1989 novel by Bharati Mukherjee

Jasmine is a novel by Bharati Mukherjee set in the 1980s about a young Indian woman in the United States who, trying to adapt to the American way of life in order to be able to survive, changes identities several times. Mukherjee's own experiences of dislocation and displacement in her life helps her in recording the immigrant experience of the protagonist in this novel.

==Plot summary==

Jasmine, which was based on an earlier short story in The Middleman and Other Stories, tells the story of a seventeen-year-old girl widowed after her husband's murder in a bomb attack.

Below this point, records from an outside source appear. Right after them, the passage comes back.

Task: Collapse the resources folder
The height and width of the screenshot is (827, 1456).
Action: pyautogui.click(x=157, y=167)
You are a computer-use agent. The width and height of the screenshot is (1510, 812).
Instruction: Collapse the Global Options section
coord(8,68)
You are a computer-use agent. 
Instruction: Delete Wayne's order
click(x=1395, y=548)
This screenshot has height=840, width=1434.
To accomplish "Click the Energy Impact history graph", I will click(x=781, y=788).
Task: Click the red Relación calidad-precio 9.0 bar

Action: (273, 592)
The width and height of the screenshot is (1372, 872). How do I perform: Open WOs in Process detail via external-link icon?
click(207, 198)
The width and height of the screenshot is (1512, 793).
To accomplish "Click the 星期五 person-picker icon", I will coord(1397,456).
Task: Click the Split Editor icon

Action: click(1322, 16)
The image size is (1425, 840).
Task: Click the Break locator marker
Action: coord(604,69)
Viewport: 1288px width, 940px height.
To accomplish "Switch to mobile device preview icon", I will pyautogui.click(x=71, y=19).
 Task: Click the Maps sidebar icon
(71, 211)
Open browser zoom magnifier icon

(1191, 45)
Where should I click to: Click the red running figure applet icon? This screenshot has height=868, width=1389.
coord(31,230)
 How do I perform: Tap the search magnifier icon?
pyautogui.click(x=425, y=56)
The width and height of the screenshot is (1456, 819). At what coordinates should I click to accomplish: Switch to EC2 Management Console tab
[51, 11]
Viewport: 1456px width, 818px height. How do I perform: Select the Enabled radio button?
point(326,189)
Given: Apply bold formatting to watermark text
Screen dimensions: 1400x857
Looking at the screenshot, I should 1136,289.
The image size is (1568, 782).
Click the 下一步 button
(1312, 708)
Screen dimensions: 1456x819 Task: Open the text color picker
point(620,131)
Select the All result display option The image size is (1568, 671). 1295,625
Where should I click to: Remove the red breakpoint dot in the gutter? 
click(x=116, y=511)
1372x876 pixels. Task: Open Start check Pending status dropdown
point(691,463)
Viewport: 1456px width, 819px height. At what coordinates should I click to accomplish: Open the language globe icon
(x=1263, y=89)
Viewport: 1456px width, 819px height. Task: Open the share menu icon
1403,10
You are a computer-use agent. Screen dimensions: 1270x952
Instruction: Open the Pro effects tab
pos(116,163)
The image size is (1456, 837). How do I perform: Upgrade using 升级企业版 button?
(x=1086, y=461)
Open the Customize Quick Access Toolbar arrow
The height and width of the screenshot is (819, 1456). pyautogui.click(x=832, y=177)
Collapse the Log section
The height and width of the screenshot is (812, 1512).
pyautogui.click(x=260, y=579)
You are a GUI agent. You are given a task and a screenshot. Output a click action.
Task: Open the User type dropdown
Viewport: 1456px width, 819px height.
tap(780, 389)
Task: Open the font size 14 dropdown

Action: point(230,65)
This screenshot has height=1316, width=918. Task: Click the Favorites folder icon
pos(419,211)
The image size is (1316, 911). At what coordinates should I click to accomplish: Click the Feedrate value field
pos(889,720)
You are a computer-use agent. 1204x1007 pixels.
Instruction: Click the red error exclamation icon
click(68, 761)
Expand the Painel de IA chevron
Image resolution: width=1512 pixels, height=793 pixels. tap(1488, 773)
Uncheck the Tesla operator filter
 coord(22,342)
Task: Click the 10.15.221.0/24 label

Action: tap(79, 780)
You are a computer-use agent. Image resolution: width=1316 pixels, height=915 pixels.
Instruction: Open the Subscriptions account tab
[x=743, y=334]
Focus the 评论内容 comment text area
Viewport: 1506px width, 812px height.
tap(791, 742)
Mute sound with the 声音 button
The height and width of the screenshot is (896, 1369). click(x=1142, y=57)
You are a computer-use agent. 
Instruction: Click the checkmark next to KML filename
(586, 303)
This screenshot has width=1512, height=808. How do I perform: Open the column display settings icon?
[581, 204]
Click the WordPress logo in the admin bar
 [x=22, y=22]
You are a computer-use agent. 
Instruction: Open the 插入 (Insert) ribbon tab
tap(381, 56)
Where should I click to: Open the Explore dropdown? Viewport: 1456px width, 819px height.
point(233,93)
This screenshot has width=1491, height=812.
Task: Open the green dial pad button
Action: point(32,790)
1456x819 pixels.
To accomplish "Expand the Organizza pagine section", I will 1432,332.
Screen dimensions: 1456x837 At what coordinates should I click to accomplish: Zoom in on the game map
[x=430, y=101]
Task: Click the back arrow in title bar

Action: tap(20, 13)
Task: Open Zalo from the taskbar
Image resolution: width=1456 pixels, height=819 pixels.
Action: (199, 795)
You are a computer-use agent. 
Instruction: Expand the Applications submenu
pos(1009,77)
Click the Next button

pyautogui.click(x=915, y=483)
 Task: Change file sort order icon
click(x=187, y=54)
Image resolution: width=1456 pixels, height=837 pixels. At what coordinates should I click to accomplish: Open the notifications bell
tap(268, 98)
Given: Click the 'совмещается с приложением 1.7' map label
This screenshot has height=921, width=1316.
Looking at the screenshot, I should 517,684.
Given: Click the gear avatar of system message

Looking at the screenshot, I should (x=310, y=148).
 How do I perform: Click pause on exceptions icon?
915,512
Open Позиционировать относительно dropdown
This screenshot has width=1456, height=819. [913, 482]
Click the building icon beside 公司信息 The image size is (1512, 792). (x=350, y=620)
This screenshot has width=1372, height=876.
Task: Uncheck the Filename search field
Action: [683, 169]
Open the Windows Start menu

She and her husband originally planned to move to Florida, but as a result of his death Jasmine continues with the trip on her own. In her path she faces many obstacles as she travels from Florida to New York City to Iowa.

The novel opens with Jasmine recounting a childhood tale about an astrologer who foretells her future as a widow living in exile. The narrative then shifts to her life in Baden, Iowa, where Jasmine, known as Jane, is 24 years old, pregnant, and cohabiting with 53-year-old banker Bud Ripplemayer and his adopted son, Du. Bud is determined to marry Jane, despite her unexplained refusal. Bud uses a wheelchair after being shot in the back two years prior. Jane and Bud's neighbor is Darrel Lutz, a recent college graduate who has inherited his family's farm and is debating whether to sell it. Bud is reluctant to lend Darrel money to expand his herd and crops, distrusting his ability as both a farmer and a manager. Additionally, Darrel expresses romantic interest in Jane.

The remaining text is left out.